Low calorie, high fiber, gluten free and under 200 calories per serving, this #SOBikini recipe helps you burn fat, boost your metabolism, and keep you looking and feeling your best!
Serves: 4 servings
Total Time: 30 minutes
- 1 tablespoon extra-virgin olive oil
- 1 medium onion, halved and sliced
- 2 cloves garlic, minced
- 1 medium zucchini, halved lengthwise and sliced
- 1 medium yellow summer squash, halved lengthwise and sliced
- 1 tablespoon chopped fresh oregano, or 1 teaspoon dried
- 1/4 teaspoon salt
- 1/4 teaspoon freshly ground pepper
- 1 15- or 19-ounce can cannellini or great northern beans, rinsed (see Tip)
- 2 medium tomatoes, chopped
- fine zest of 1/2 lemon
- 1 tablespoon red-wine vinegar
- 1/3 cup finely shredded Parmesan cheese
- Heat oil in a large nonstick skillet over medium heat.
- Add onion and garlic and cook, stirring, until beginning to soften, about 3 minutes.
- Add zucchini, summer squash, oregano, salt and pepper and stir to combine. Reduce heat to low, cover and cook, stirring once, until the vegetables are tender-crisp, 3 to 5 minutes.

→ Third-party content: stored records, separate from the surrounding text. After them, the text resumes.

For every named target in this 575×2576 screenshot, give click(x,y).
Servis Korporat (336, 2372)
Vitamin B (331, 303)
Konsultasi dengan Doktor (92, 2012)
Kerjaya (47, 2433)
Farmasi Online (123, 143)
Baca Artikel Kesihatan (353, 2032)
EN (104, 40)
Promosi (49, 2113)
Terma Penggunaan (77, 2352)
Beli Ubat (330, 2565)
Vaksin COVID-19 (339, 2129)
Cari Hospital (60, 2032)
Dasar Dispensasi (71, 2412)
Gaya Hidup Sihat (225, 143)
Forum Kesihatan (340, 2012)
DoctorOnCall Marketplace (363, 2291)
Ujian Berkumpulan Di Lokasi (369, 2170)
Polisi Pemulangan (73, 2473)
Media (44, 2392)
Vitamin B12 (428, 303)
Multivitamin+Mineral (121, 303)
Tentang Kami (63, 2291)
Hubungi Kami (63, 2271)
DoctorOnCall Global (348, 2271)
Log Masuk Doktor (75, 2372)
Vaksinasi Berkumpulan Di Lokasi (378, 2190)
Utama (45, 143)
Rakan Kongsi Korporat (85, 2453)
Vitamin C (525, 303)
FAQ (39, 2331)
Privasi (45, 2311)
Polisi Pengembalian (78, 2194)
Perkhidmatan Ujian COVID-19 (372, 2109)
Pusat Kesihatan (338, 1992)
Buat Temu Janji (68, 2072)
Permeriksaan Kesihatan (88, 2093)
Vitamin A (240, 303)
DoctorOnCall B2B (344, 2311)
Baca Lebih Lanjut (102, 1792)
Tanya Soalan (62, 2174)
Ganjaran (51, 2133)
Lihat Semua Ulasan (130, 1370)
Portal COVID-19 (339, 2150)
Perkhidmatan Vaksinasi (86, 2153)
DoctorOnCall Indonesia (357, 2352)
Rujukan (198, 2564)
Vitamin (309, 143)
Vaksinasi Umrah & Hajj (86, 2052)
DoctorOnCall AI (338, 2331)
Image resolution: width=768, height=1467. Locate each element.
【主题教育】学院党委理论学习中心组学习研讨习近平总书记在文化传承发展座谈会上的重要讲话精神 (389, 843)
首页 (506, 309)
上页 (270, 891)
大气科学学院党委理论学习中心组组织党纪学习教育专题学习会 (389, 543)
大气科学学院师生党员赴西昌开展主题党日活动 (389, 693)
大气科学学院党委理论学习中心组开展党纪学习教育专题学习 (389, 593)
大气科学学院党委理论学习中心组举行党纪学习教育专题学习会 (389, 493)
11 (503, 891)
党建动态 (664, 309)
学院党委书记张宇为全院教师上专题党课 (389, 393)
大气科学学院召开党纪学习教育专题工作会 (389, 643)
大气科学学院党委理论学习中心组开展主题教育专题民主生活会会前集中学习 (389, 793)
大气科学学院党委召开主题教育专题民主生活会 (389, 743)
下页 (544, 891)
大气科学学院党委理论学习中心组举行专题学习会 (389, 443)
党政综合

- Stir in beans, tomatoes, lemon zest, and vinegar; increase heat to medium and cook, stirring, until heated through, about 2 minutes.
- Remove from the heat and stir in Parmesan.
Canned beans are convenient but they tend to be high in sodium. keep it #SOBikini… give them a good rinse before adding to a recipe to rid them of some of their sodium (up to 35 percent) or opt for low-sodium or no-salt-added varieties.